9. Adversarius

2.8K 315 31
                                    


Disclaimer: Naruto and all the character are Masashi Kishimoto's.

.

.

Perlahan kelopak mata Naruto membuka, seberkas cahaya menyilaukan pandang, membuatnya terbangun penuh. Ia mendecak pelan, setelah ini harus mandi, bersiap kemudian berangkat kantor, seperti selalu. Waktunya akan direnggut delapan jam lebih untuk perusahaan. Saat pulang nanti menghadapi macet, lalu yang tersisa baginya hanya lelah, perasaan muak dan tidak berharga. Seolah hidupnya diciptakan demi menghidupi perusahaan orang. Tak ada waktu untuk cinta, terlebih, orang yang dicintai sudah tak mau.

Mengingat Sasuke, Sakura dan kawan-kawannya yang telah berkeluarga, menimbulkan sesak di dada. Umur mereka sama, pekerjaan juga punya, tetapi hanya Naruto yang melajang di usia tiga puluh. Kadang-kadang ia diledek, 'masa 30 tahun kelaminnya buat pipis doang?'. Dan untuk banyolan yang brengseknya tingkat cumlaude itu, Naruto tertawa miris membenarkan. Bagaimana lagi, ia bukan tipe yang kawin di luar nikah. Baginya seks adalah implementasi cinta, dan hatinya milik Hinata seorang. Kalau pun Naruto sampai melakukan seks dengan orang yang tidak dicintai, berarti orang itu istrinya. Ckckck, kedengaran seperti pria baik-baik bukan?

Bangkit dari tempat tidur, Naruto menjalani rutinitas pagi dengan kehambaran super. Penolakan Hinata kemarin-kemarin menguras habis semangatnya. Jika Naruto ngotot mengejar lagi, maka sungguh ia tak tahu diri. Tetapi, berusaha tahu diri pun ternyata tidaklah mudah. Hatinya kosong, seperti tak bertujuan, tak menginginkan apapun – siapapun – dan berada di mana pun. Sederhananya, Naruto ingin menghilang, atau skip fase sengsara ini lalu melompat ke masa depan.
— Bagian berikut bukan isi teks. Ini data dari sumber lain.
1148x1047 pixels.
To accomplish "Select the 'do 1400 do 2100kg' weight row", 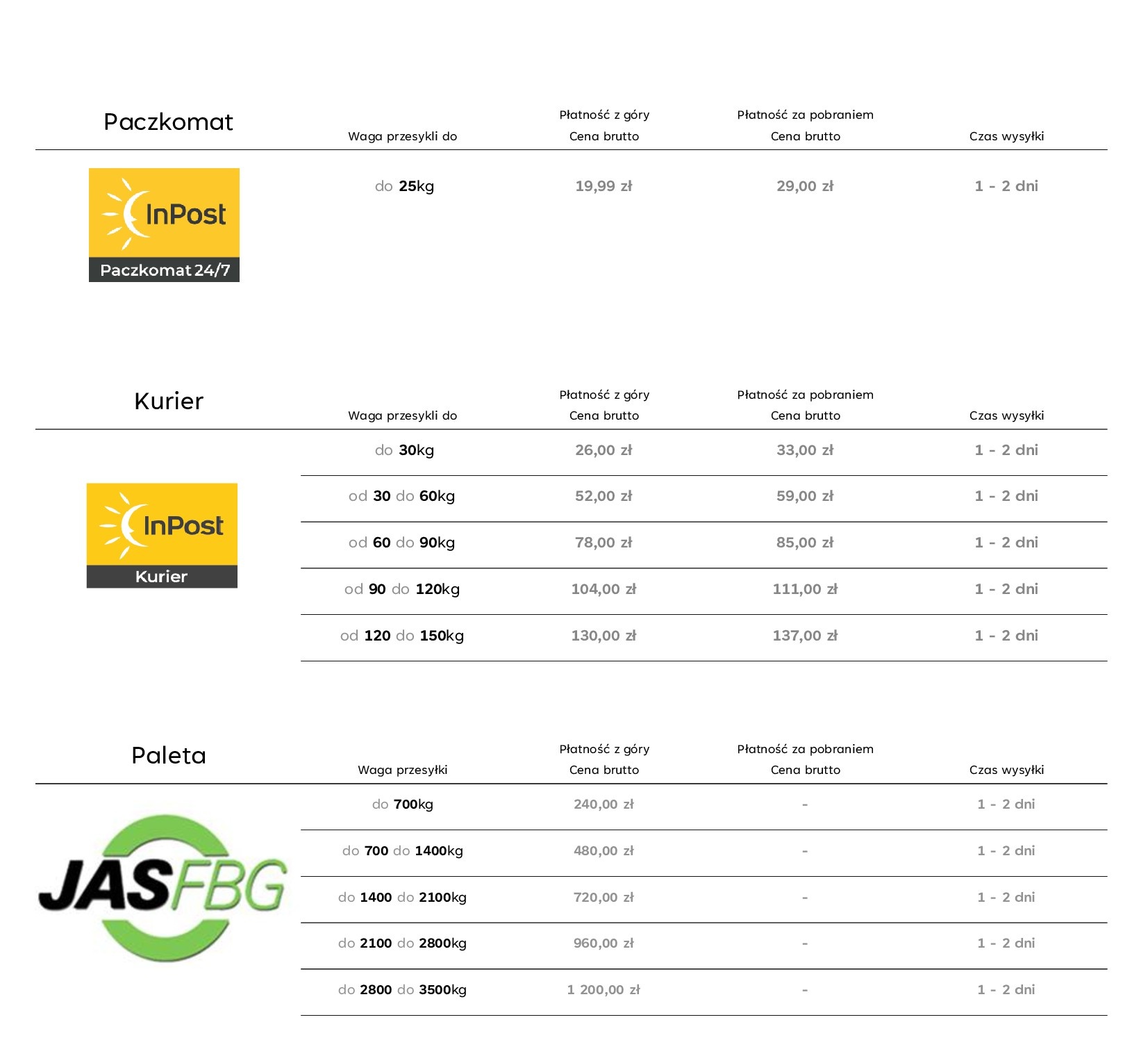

"Makan dulu." Sergah Kushina ketika melihat putranya keluar pintu. Tetapi si bocah hanya menggeleng. Ia memijit pelipis, pusing menyaksikan Naruto seperti mayat hidup. Seingat Kushina, putranya akan seperti ini jika menyangkut satu hal: Hinata.

"Aku berangkat."

Kehampaan berlanjut di kantor, pikirannya tak konsentrasi mengamati algoritma komputer. Dulu, matematika dan teknologi bagi Naruto bak dua hal yang memudahkan kehidupan manusia, sekarang malah memperumit kehidupan. Ia ingin segera hengkang dari angka-angka ini dan melanjutkan realita di luar kubikel.

Pukul dua siang handphone Naruto berdering, panggilan dari nomer tak dikenal. Suara asing mengatakan ibunya masuk rumah sakit, kena serangan jantung kecil. Sesaat Naruto berhenti bernafas, tidak percaya berita itu. Kushina masih menawarinya sarapan tadi pagi, dan sekarang terbaring di rumah sakit?
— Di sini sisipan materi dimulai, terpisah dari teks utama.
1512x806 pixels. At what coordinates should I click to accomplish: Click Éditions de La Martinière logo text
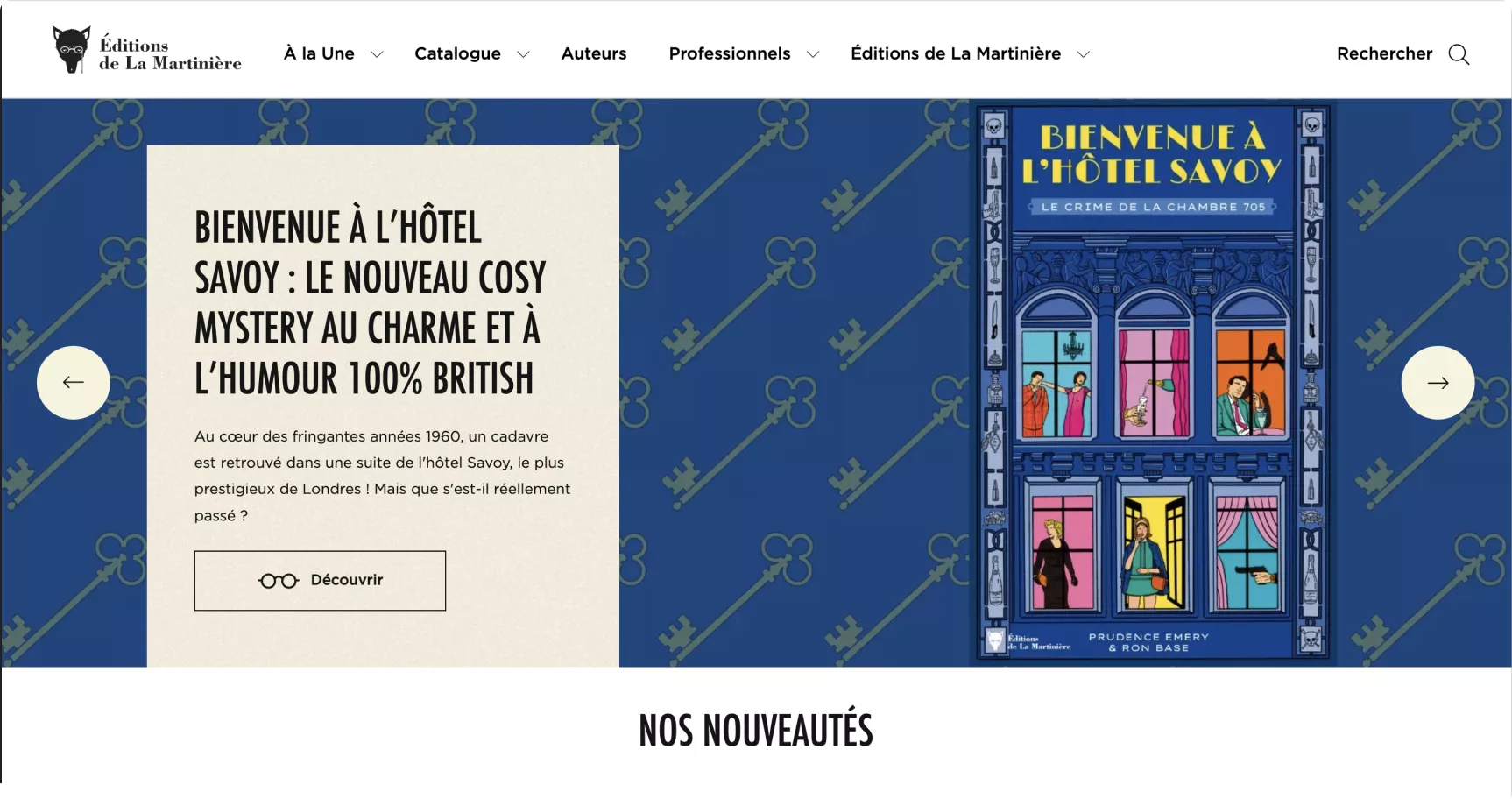pos(170,54)
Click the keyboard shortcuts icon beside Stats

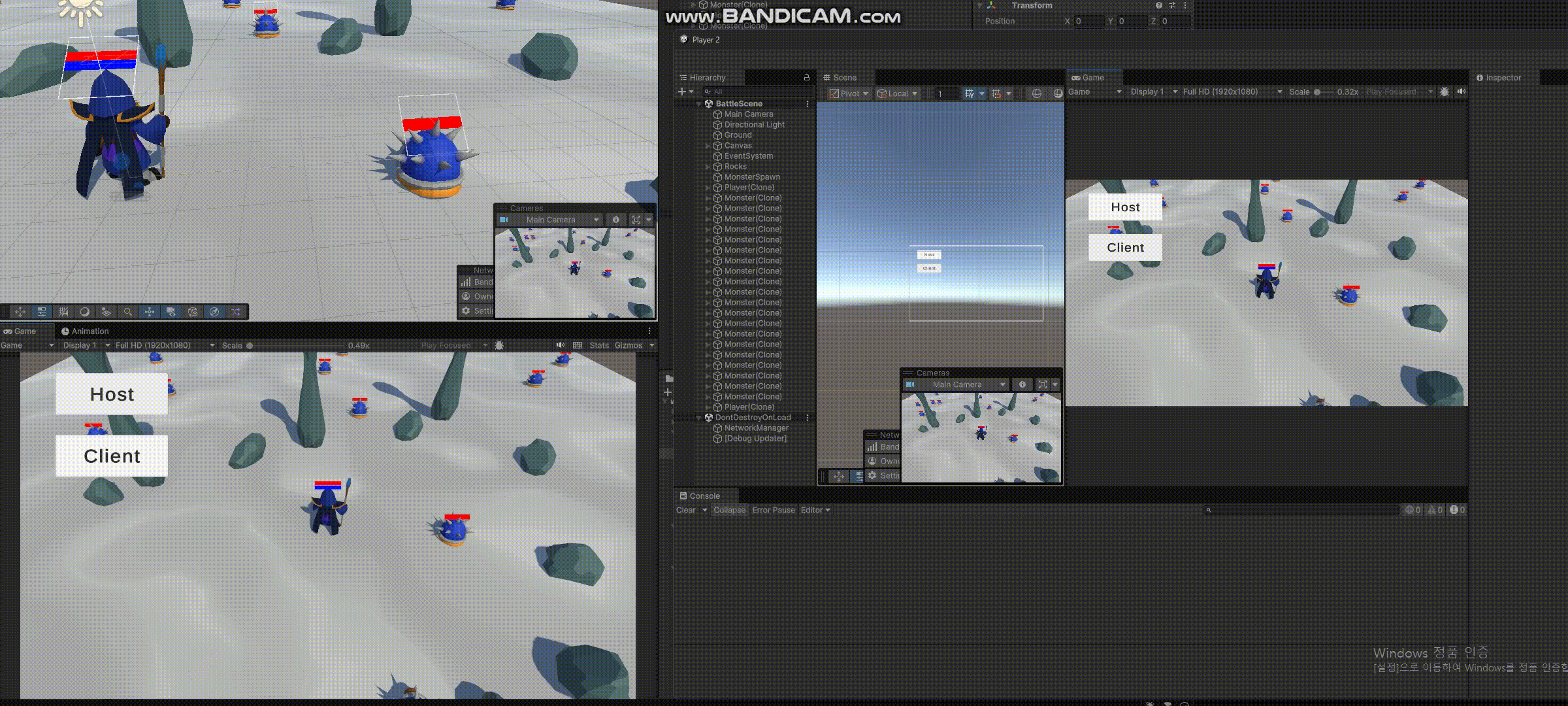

Secepatnya Naruto berlari, tak ada orang lain di sisi sang ibu, Minato sedang dinas ke luar kota. Tak henti-henti ia merutuk, memarahi diri karena tak becus sebagai anak. Ia terlalu sibuk mengurusi perasaannya pada anak orang, sehingga melupakan tanggung jawab pada orang tua. Jika sedikit saja Naruto perhatian, mungkin ia bisa ingat seberapa pucat Kushina tadi pagi sehingga semua bisa diantisipasi. Fool you, Naruto!

.

.

Hinata baru mendapat kabar dari Neji bahwa Kushina masuk rumah sakit. Diliriknya arloji, masih pukul 7, belum terlalu malam kalau menjenguk sekarang. Maka segera ia mencari taksi ke rumah sakit.

Seingat Hinata, Kushina tidak memiliki riwayat jantung, juga sangat jarang sakit. Tetapi hari ini rupanya satu di luar yang jarang itu. Penyakit dalam tidak pernah sederhana, meskipun pemicunya katakanlah cuma lelah yang ditumpuk. Kalau begini, ia merasa bersalah karena selaku orang dekat, kurang perhatian. Cepat-cepat Hinata ke rumah sakit, takut Kushina ditinggal sendiri jika Naruto sibuk mengurus administrasi.